El gurú Bhagwan Rajneesh --que en sus últimos años de vida adoptó el alias de Osho, con el que firma sus libros, que siguen vendiéndose como rosquillas, aunque él la palmó a finales de los años 80-, fundó en Puna, en los años 60, una comuna a la que acudía gente perdida de todas partes del mundo. Puede que no se hubiese movido de allí si no llega a conocer a Sheela, una fan de dieciséis años a la que su padre llevó a conocer al santón. Lo que parecía una visita esporádica se convirtió en una relación que duró años y en la que Sheela se convirtió en secretaria personal y principal factótum de la secta. Fue ella la que convenció a Bhagwan para trasladar la comuna a Estados Unidos, país que el gurú consideraba un ejemplo de libertad y democracia.
La serie de Netflix Wild, wild country --título extraído de una canción de Bill Callahan que suena en el documental-- explica en seis fascinantes episodios lo que fue la comuna que Sheela levantó en el estado de Oregón, concretamente en el condado de Wasco, a dos pasos de un pueblucho de cincuenta habitantes llamado Antelope y poblado principalmente por jubilados en busca de paz y tranquilidad, dos conceptos a cuya consecución no contribuyó precisamente la secta de los rajneeshees.
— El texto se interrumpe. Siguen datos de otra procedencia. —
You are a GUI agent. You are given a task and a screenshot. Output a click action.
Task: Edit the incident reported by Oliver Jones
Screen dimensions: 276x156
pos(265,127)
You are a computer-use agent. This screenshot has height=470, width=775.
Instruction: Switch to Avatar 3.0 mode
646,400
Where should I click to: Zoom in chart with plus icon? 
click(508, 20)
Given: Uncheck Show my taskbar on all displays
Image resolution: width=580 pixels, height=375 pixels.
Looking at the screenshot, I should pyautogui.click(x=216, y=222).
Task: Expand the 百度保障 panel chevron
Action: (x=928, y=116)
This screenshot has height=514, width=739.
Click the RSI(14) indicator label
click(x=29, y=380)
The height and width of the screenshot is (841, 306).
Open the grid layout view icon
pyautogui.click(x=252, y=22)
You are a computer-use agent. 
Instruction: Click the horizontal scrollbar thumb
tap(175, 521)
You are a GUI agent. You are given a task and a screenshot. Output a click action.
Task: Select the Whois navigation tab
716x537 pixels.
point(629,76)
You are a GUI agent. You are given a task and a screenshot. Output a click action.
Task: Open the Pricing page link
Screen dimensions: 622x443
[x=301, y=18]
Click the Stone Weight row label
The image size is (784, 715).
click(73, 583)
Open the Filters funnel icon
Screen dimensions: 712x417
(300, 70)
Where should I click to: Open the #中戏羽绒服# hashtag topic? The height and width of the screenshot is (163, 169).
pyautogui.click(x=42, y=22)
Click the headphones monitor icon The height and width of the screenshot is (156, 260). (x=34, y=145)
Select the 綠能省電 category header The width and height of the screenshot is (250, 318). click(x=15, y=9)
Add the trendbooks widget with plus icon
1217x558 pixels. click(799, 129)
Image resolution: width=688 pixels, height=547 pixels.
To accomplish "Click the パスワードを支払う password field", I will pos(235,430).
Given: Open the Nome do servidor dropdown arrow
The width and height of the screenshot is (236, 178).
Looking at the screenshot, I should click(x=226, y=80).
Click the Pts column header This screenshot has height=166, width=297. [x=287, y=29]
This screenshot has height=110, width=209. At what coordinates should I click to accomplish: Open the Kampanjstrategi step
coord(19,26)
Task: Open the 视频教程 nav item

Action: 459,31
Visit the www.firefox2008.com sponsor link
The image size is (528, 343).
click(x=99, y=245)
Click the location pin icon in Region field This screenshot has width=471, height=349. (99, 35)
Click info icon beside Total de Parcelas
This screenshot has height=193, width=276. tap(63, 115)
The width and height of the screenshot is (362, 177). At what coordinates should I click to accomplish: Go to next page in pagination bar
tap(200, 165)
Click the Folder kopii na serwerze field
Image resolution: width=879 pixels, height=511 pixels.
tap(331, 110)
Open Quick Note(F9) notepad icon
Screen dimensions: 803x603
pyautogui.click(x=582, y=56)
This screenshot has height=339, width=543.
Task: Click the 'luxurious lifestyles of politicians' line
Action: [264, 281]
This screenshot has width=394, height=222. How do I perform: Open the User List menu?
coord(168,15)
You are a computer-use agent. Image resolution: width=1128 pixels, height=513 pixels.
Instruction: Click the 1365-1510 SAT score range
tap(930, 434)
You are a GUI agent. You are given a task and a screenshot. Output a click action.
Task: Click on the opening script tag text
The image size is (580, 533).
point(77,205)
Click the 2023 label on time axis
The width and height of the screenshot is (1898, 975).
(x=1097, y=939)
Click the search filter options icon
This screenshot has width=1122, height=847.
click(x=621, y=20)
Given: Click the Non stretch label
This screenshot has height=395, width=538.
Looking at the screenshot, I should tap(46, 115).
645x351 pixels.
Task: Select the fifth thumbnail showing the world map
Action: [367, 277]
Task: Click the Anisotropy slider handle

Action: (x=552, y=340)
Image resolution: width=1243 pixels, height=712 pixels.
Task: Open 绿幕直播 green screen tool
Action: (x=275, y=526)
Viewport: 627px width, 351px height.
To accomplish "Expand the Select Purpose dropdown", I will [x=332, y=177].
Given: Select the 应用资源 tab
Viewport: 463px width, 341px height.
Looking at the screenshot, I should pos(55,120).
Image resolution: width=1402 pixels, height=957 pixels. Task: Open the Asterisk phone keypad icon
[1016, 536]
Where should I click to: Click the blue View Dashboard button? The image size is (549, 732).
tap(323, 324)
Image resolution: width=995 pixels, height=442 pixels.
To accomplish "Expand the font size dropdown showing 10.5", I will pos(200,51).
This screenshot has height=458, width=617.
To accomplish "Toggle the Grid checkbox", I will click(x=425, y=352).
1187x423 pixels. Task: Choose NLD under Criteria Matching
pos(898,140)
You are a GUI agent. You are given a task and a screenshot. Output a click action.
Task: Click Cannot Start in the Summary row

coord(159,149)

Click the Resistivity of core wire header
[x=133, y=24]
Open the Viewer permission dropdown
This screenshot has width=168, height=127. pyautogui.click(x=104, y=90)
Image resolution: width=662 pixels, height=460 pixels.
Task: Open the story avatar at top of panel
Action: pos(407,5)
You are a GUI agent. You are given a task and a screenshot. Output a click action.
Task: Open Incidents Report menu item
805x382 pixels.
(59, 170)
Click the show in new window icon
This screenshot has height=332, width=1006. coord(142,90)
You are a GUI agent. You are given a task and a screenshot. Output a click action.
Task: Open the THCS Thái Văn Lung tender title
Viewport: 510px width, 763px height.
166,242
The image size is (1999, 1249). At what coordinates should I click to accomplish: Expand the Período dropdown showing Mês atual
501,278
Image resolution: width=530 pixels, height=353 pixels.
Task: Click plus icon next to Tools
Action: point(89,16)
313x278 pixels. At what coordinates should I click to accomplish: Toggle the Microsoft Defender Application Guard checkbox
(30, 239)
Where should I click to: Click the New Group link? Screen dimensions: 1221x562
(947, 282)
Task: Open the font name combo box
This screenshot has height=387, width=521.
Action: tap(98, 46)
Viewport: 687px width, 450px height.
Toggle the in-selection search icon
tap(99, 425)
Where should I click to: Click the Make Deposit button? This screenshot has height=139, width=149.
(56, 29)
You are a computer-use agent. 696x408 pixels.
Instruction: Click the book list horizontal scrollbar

Aunque nadie sabía de dónde salía exactamente el dinero, los sectarios construyeron una ciudad para 10.000 personas en un cañón junto a un río: donaciones voluntarias de los iluminados con pasta, se supone, que así se libraban de darle al pico y la pala como los creyentes pobretones.
Los jubilados de Antelope recibieron a los seudo indios vestidos de rojo y granate de mala manera, ciertamente, pero el modo en que Sheela se enfrentó a ellos tampoco puede considerarse ejemplar: compró armas a cascoporro, envenenó el depósito de agua del pueblo a base de castores licuados --no murió nadie, pero las pasaron canutas todos los pueblerinos--, planeó el asesinato del fiscal del distrito --que empezaba a meter la nariz en sus asuntos--, hizo rociar los bufetes de ensaladas de los restaurantes para extender una salmonelosis monumental, trató de eliminar al médico del jefe y, citando al maestro, aseguró que cuando te dan una bofetada no hay que poner la otra mejilla, sino responder con dos sopapos de impresión al que te haya administrado la galleta.
Más papista que el Papa, Sheela acabó abandonando a su maestro --echado a perder, según ella, por las malas influencias de unos pijos de Hollywood-- y huyendo a Europa; allí, tras unos años en Alemania, fue extraditada a Estados Unidos, cumplió condena de cárcel y ahora vive en Suiza, dedicada al cuidado de ancianos. Hace unos días dio una conferencia en Barcelona con todo el papel vendido.
Producida por los hermanos Duplass y dirigida por los hermanos Way, Wild, wild country es la historia de una chifladura monumental y un retrato de la mujer que la protagonizó, una fanática de la trascendencia que ahora es una ancianita de aspecto venerable, aunque uno no sabe muy bien si es una loca de nivel cinco, un ser demoníaco o una mezcla de ambas cosas.
Todo esto tuvo lugar entre 1981 y 1985. Aunque yo ya tenía una edad --y siempre me han fascinado estas historias de enajenación colectiva--, no me enteré de nada en su momento. Menos mal que este estupendo documental me ha explicado una historia que engancha y espeluzna a partes iguales. Me quedo sin saber si Sheela fue la culpable de todo o si Osho también tuvo algo que ver, con su amor a las joyas, a sus 97 Rolls Royce y al Rolex de un millón de dólares que le regalaron sus acólitos. Por si acaso, se va a leer sus libros su padre.